Entscheidend ist, daß man die eben von Offb 5,10 f her entwickelte Voraussetzung festhält: Diese Gerichte sind für die Offenbarung lediglich die negative Kehrseite der basileia, der gnädigen Herrschaft des Lammes. Aber es ist für die Offenbarung kennzeichnend, daß diese negative Kehr­seite so breit und intensiv herausgestellt wird wie sonst nirgends im NT, ja daß sie auch einen anderen Charakter annimmt.

Letzteres wird deutlich, wenn man sie mit der am nächsten entsprechenden Aussage bei Paulus, 1 Kor 15,23—28, vergleicht. Auch dort heißt es: „Er muß herrschen, bis er alle Feinde zum Schemel seiner Füße macht. Als letzter Feind wird der Tod zunichte gemacht“ (1 Kor 15,25 f). Gerade an dieser letzten Wendung aber sieht man, daß Paulus an andere Feinde denkt als die Offenbarung, nämlich an den Tod und andere über­menschliche widergöttliche Mächte. Die Offenbarung aber denkt an die Völkerwelt, die dem Antichrist zufällt. Der Unterschied wird am Ausgang der Geschichte besonders deutlich: Nach Offb 19,19—21 sieht der Seher vor der Parusie das Tier und die Könige der Erde und ihre Heere versammelt, „um Krieg zu führen mit dem, der auf dem Pferde sitzt und seinem Heer“, d. h. mit dem zur Parusie erscheinenden Christus. Diese Völkerschlacht endet mit der Vernichtung der Angreifen­den.

Paulus sieht das Ende der Geschichte ganz anders: „Verstockung ist jetzt zum Teil über Israel gekommen, bis die Fülle der Heidenvölker (seil, in die Gottesherrschaft) eingegangen ist, und so wird ganz Israel gerettet werden“ (Röm 11,25). Am Ende steht für ihn zwar nicht die Wiederbringung jedes einzelnen, aber doch die Bekehrung der Gesamtheit der Völkerwelt wie Israels.

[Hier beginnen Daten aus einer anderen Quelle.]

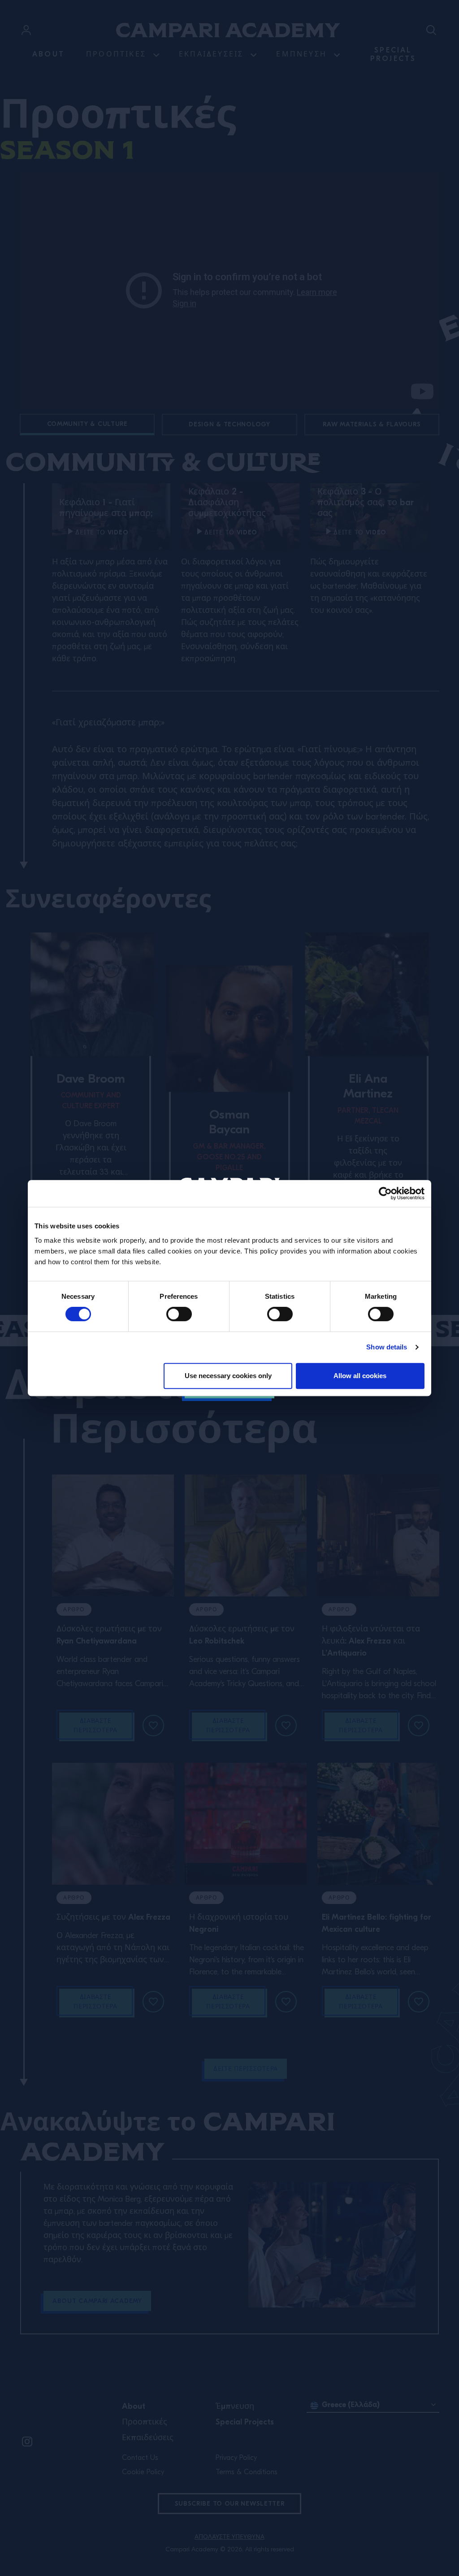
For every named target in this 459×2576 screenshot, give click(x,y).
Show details (386, 1347)
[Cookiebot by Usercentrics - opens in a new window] (385, 1193)
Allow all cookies (359, 1375)
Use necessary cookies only (228, 1375)
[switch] (179, 1314)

Das lukanische Geschichtswerk kann dies zwar nicht mehr wie Paulus nach Röm 15 als apokalyptischen Siegeszug des Evangeliums durch die Ökumene in einer Generation erwarten, aber es blickt aus auf ein langfristiges, aber doch positives Fortschreiten der Missionierung der Völkerwelt (Apg 28,28).

Stellt man diese anderen Perspektiven neben die der Offenbarung, so wird deren Eigenart deutlich. Sie hat ein anderes Bild von der Begegnung des Evangeliums mit der Völkerwelt als Paulus, Lukas und auch alle übrigen Schriften des NT — abgesehen vom Johannesevangelium. Die basileia wird zwar aus allen Völkern gesammelt (5,8 ff), aber die Masse der Völkerwelt und insbesondere ihre politischen Repräsentanten lehnen sie ab. Dies ist demnach der Skopus der Offenbarung, daß der Erhöhte die Geschichte ihrem Ziel zuführen wird, obgleich die Völkerwelt und ihre politischen Vertreter in großer Zahl sich gegen das Evangelium stellen. Im Unterschied zu Paulus (Röm 9) wird diese Ablehnung des Evangeliums allerdings nicht als befristet, sondern als endgültig gesehen.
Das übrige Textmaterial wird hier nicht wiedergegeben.